-1

I wrote a simple multiplication function in C, and another in assembly code, using GCC's "asm" keyword.

I took the execution time for each of them, and although their times are pretty close, the C function is a little faster than the one in assembly code.

I would like to know why, since I expected for the asm one to be faster. Is it because of the extra "call" (i don't know what word to use) to the GCC's "asm" keyword?

Here is the C function:

int multiply (int a, int b){return a*b;}

And here is the asm one in the C file:

int asmMultiply(int a, int b){  
    asm ("imull %1,%0;"
             : "+r" (a)           
             : "r" (b)
    );
    return a;
}

my main where I take the times:

int main(){
   int n = 50000;
   clock_t asmClock = clock();
   while(n>0){
       asmMultiply(4,5);
       n--;
    }

   asmClock = clock() - asmClock;  
   double asmTime = ((double)asmClock)/CLOCKS_PER_SEC; 

   clock_t cClock = clock();
   n = 50000;
   while(n>0){
       multiply(4,5);
       n--;
   }
   cClock = clock() - cClock;  
   double cTime = ((double)cClock)/CLOCKS_PER_SEC;  

  printf("Asm time: %f\n",asmTime);
  printf("C code time: %f\n",cTime);

Thanks!

Weirdo
  • 42
  • 9
  • 1
    Express how you measured time elapsed in program. – EsmaeelE Feb 24 '19 at 07:03
  • Maybe similar https://stackoverflow.com/questions/9601427/is-inline-assembly-language-slower-than-native-c-code – EsmaeelE Feb 24 '19 at 07:08
  • 1
    *"Is it because of the extra "call" (i don't know what word to use) to the GCC's "asm" keyword?"* - no, it's because your asm is slow.

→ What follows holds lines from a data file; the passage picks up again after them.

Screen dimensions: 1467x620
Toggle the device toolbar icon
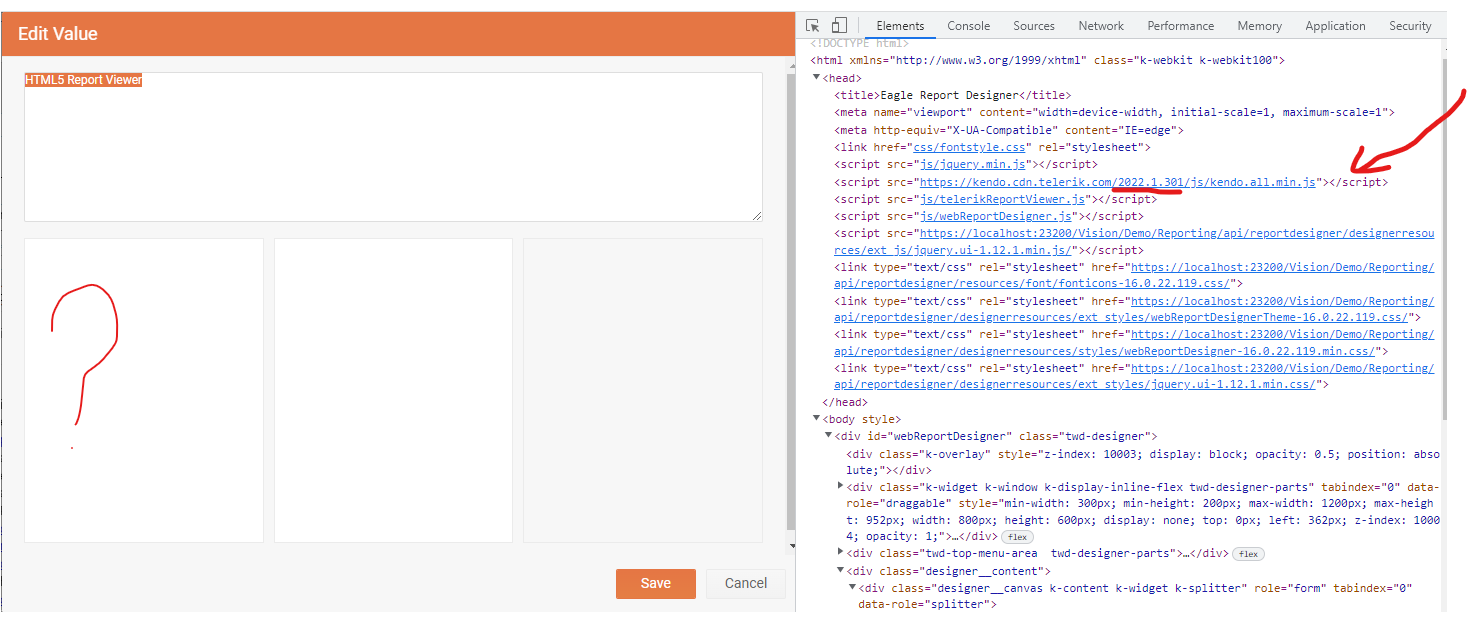click(x=839, y=26)
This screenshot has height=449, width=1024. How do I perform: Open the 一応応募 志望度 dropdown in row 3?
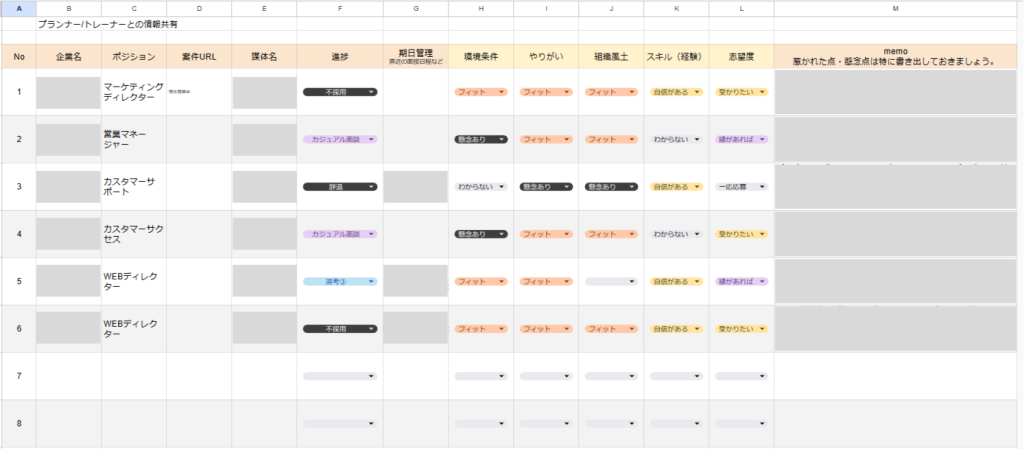tap(740, 187)
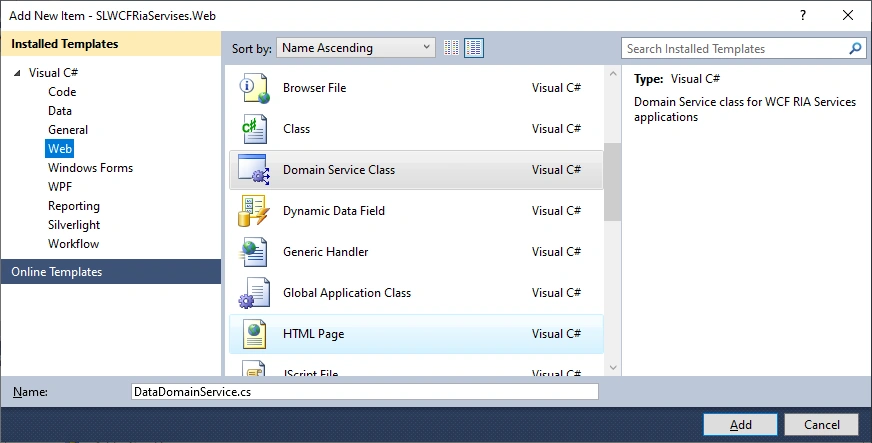Click the Name input field

[x=365, y=392]
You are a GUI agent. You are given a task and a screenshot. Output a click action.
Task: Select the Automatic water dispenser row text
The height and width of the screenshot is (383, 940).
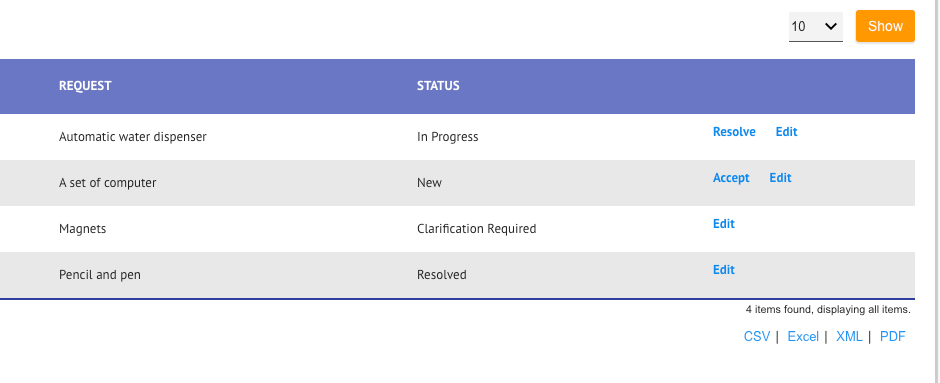click(x=132, y=137)
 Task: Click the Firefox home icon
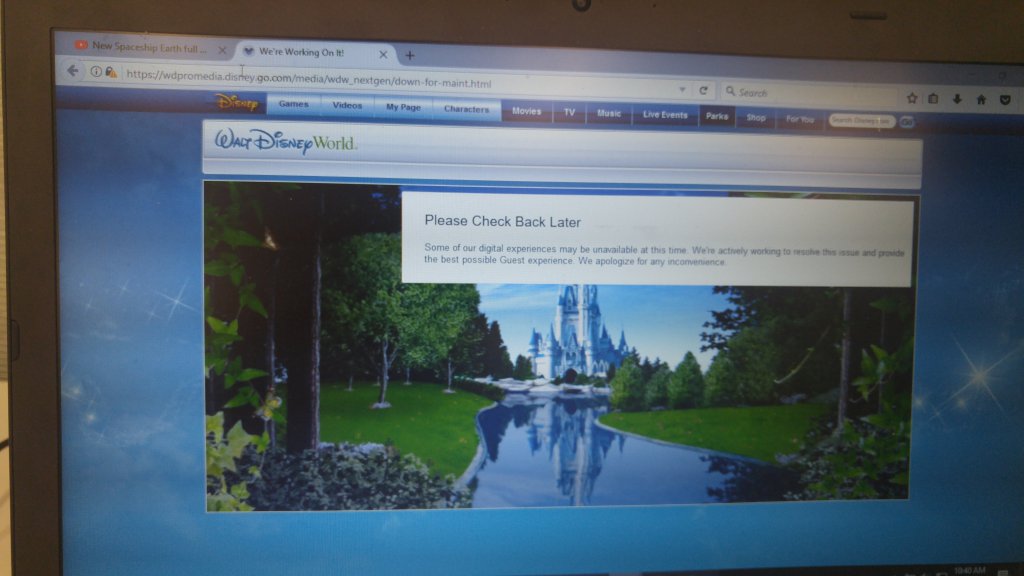[981, 99]
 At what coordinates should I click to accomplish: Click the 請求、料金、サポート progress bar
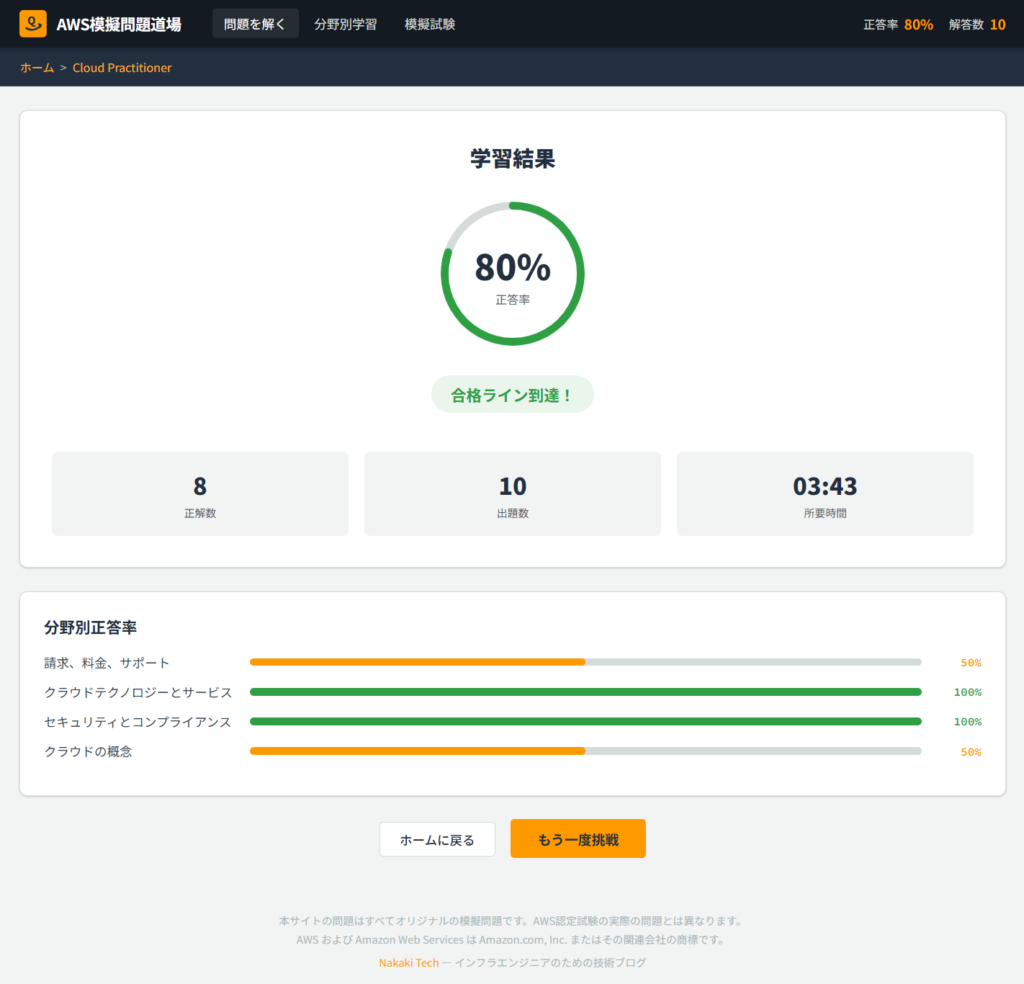pyautogui.click(x=585, y=662)
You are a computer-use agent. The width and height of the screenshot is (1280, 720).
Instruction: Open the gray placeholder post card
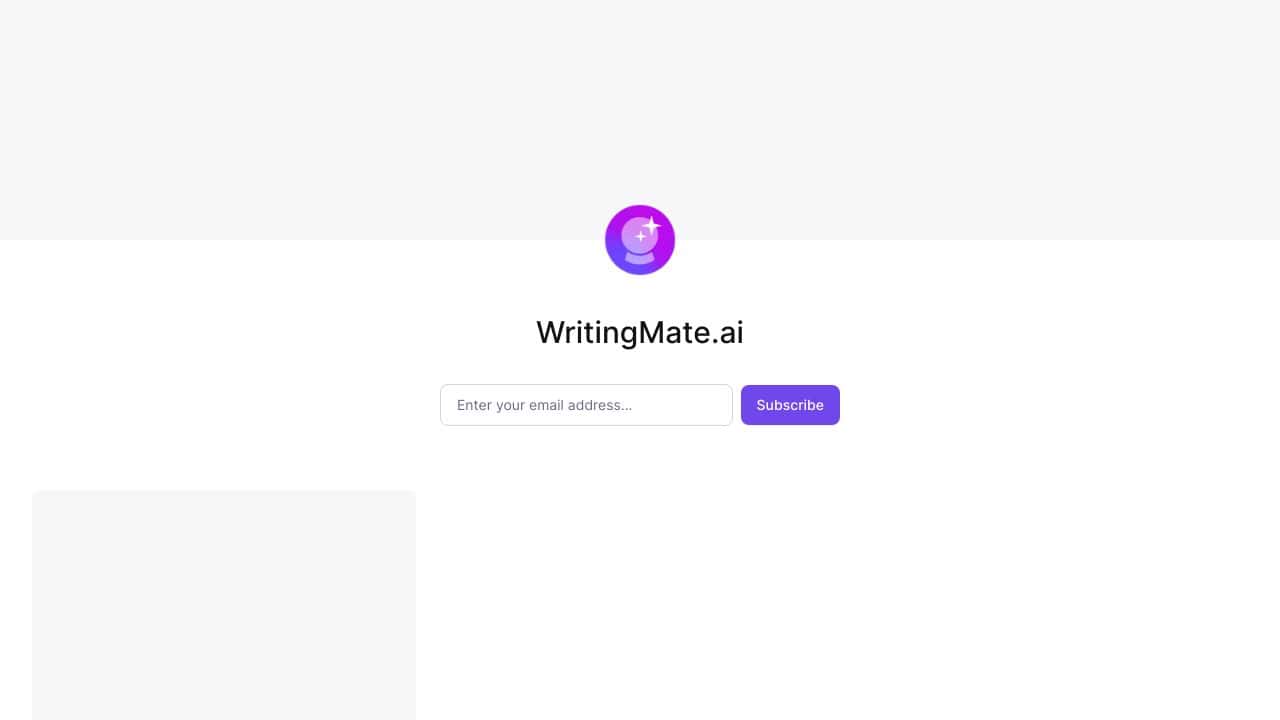(224, 605)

Don't compete with compiler over trivial code, they will beat you in 99% cases with perfect machine code (often optimized so well, that it may confuse you and **look** slow - if your machine-knowledge is not at required expertise, and you may have some naive assumptions how modern x86 works). Bump your machine knowledge (assuming beginner level by your question wording and content, get to "expert" or "master") and use some medium complex C source = you can win. – Ped7g Feb 24 '19 at 07:45
  • You can go to e.g. https://godbolt.org/ and paste in your code (set optimization to -O3). You'll soon see that the compiler generates "better" code than you. That's normal these days - long gone are the days where it was easy to beat the compiler. – Support Ukraine Feb 24 '19 at 07:46
  • BTW in 32b you can get similar performance as C with `... { asm ("imull %1,%0;" : "+r" (a) : "m" (b) ); return a; }` .. in 64b with `... { asm ("imull %1,%0;" : "+r" (a) : "r" (b) ); return a; }` and I'm not sure if there's simple way how to unify these two, nor I'm 100% sure I got the constraints correct and there's no UB lingering somewhere, waiting to bite back when the source will get more complex. (this is just to show that you may eventually reach similar level of machine code with inline assembly, but it's more to show you how painful it is than as "solution" or "advice" how to do it). – Ped7g Feb 24 '19 at 08:00
  • related: [C++ code for testing the Collatz conjecture faster than hand-written assembly - why?](//stackoverflow.com/a/40356449). If either `a` or `b` are compile-time constants after inlining, the multiply might actually be done with an LEA. – Peter Cordes Feb 24 '19 at 18:41
  • 1
    @Ped7g: give the compiler a choice of register, memory, or immediate with `asm("imul %1, %0" : "+r"(a) : "rme"(b) );` GCC is good at this, but clang will usually choose memory if it's an option, even if that means spilling a register var first :/ But no, this still doesn't give you equal performance to C if either input was a constant that could be done with one `LEA` or shift, like `9` or `5`, or a power of 2. Or folded into an add as part of an LEA. (But potentially similar sure). **https://gcc.gnu.org/wiki/DontUseInlineAsm** – Peter Cordes Feb 24 '19 at 18:43
  • @Weirdo: after this edit, stand-alone versions of both functions should compile identically with optimization enabled. **How did you time them to find that your asm version was still slower**? Did you disable optimization? That might explain some extra cost, because the compiler isn't even trying to make fast code. – Peter Cordes Feb 24 '19 at 20:52
  • 1) asm isnt automatically faster than compiled C, you have to outperform the compiler for that to be true. 2) there are a lot of gotchas trying to time benchmarks, you have not provided enough information to show really anything about your question. what the compiler produced in each case how you timed it ti see what you were timing and if the measurement was the problem not the code under test, etc. 3) examine the compiler output for each of your cases, the answer should be right there, no timing tests required 4) try real asm. – old_timer Feb 24 '19 at 21:13
  • 1
    You keep editing your question with different benchmarking code, but you still haven't shown any actual time results, compiler version / options, or hardware info. C doesn't exist in a vacuum, the compiler version / options and hardware all matter. Your updated code still doesn't do anything to stop `multiply()` from optimizing away completely. See [CppCon 2015: Chandler Carruth "Tuning C++: Benchmarks, and CPUs, and Compilers! Oh My!"](https://www.youtube.com/watch?v=nXaxk27zwlk) – Peter Cordes Feb 25 '19 at 02:01

2 Answers2

3

The assembly function is doing more work than the C function — it's initializing mult, then doing the multiplication and assigning the result to mult, and then pushing the value from mult into the return location.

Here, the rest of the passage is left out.